Support for carers who look after those with MND is an important part of what we do and we are proud to be playing a role in Carers Week 2016.
In 2015 we undertook a survey of carers to gather more information on what it is like to care for someone with MND. We found that over half of carers spend more than 100 hours per week caring so clearly the challenges of caring for someone with MND cannot be underestimated.
In the same survey, 38% of respondents said they were unaware of their right to a Carers Assessment. We believe this is an unacceptably high number and we need to work hard collectively to ensure carers understand what support is there for them.
Through our communications with carers and the caring section of our website we try to drive awareness of rights, whether it is the right to a carers assessment or benefits and allowances. In addition we seek to provide information and support for carers who are part of our MND family.
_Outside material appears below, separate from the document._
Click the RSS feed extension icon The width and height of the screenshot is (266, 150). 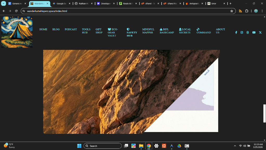(240, 11)
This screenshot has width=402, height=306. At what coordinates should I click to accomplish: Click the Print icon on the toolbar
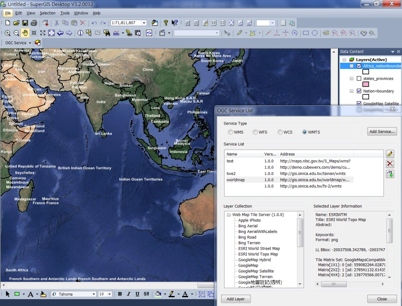coord(34,23)
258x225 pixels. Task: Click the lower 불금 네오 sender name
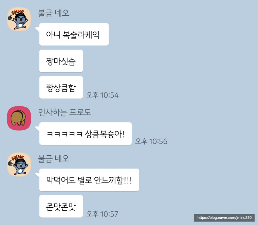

Steve Bell, Director of Care (North) at the MND Association said:
“Support for Carers has been a key theme throughout the last year for the Association and will continue to be so as we develop our services for carers. In the last few months we have launched our Carers grant scheme and more recently, we have reviewed and re-launched our guide Caring and MND: support for you. We are pleased to continue to support Carers Week in 2016.”
About the MND Association
The Motor Neurone Disease Association is the only national charity in England, Wales and Northern Ireland focused on MND care, research and campaigning.
We are a membership organisation with over 9,000 members forming a powerful national and local network that provides information and support alongside fighting for improved services.
We have over 7,000 active volunteers in England, Wales and Northern Ireland and around 170 paid staff, all dedicated to improving the lives of people affected by MND, now and in the future.
Our vision is a world free from MND.